The Money Syndrome

By Germar Rudolf. The system is broken and can’t be fixed. It needs replacement. I wrote this paper in 2006 while in prison. It was inspired by a series of books I received from supporters who wanted to “enlighten” me about economic issues. It is based on my own reasoning, but very strongly influence by the works of Helmut Creutz, who is a professor for economics at Kassel University, Germany.

I have always worried about the dynamics of public and private debt, but only after reading Creutz’s book Das Geld Syndrom did all the pieces finally fall into place and made sense. The book is also available in English, although for some reason published by an Indian publisher only: The Money Syndrome. Towards a Market Economy Free from Crises, Hyderabad, India, 626 pages, 94 illustrations, GVM Krishna Publishing, 2009. I found out after my release why. I tried to get my paper published in the U.S., but I encountered nothing but ridicule and hostility. One publisher actually stated that there are no limits to economic growth. If we ever hit the physical limits of planet Earth, then we simply reach out for other planets and include them into the economy as well. That’s predatory capitalism, pure and simple. And it’s the primary threat to the world.

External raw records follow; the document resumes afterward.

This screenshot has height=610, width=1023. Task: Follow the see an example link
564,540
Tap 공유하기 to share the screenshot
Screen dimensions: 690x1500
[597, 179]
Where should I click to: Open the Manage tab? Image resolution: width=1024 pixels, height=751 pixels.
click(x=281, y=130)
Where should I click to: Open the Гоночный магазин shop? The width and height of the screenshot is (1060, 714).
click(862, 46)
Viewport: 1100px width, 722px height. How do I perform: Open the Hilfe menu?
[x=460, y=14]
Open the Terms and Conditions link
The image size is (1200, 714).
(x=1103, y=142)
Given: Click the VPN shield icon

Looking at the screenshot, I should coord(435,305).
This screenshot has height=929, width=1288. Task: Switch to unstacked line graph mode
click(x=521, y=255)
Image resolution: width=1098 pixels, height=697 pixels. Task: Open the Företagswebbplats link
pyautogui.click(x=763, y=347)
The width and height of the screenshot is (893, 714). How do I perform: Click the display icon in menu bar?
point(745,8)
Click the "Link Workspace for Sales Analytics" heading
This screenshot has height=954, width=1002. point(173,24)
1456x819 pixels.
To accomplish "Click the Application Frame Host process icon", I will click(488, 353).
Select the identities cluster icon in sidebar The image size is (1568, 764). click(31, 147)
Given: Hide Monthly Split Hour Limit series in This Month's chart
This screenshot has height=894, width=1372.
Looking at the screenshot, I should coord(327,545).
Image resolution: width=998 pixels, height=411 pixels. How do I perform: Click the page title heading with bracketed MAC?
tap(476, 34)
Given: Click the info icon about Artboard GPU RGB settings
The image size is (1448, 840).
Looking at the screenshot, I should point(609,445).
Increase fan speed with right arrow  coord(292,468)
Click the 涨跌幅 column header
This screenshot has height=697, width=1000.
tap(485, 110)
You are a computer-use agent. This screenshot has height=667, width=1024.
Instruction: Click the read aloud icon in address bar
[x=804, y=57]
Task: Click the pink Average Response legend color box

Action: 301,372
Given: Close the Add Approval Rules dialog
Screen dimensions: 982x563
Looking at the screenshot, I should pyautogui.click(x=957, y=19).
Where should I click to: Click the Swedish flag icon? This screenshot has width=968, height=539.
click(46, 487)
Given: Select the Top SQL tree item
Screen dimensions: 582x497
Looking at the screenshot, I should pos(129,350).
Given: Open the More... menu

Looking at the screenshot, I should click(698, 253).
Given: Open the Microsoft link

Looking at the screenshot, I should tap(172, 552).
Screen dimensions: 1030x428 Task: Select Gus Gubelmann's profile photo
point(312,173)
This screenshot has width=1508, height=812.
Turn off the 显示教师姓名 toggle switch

After having come to the conclusions laid out in the following paper, I wrote a letter to my wife in the U.S. explaining her the ineluctable dynamics we are caught in economically and warned her of an impending financial meltdown sure to come sooner or later: I strongly advised her to please regulate her finances in a way that would minimize the impact for us. She did not listen, and when the 2008 financial meltdown hit two years later, she was unprepared. She felt guilty about it later. “All the economic experts worldwide were clueless, but you called it from your prison cell,” she said. Well, yes, I did, thanks to Prof. Creutz. And it is plain to see that the 2008 crisis was only the beginning of what is yet to come. It’s going to get much worse. Mark my words.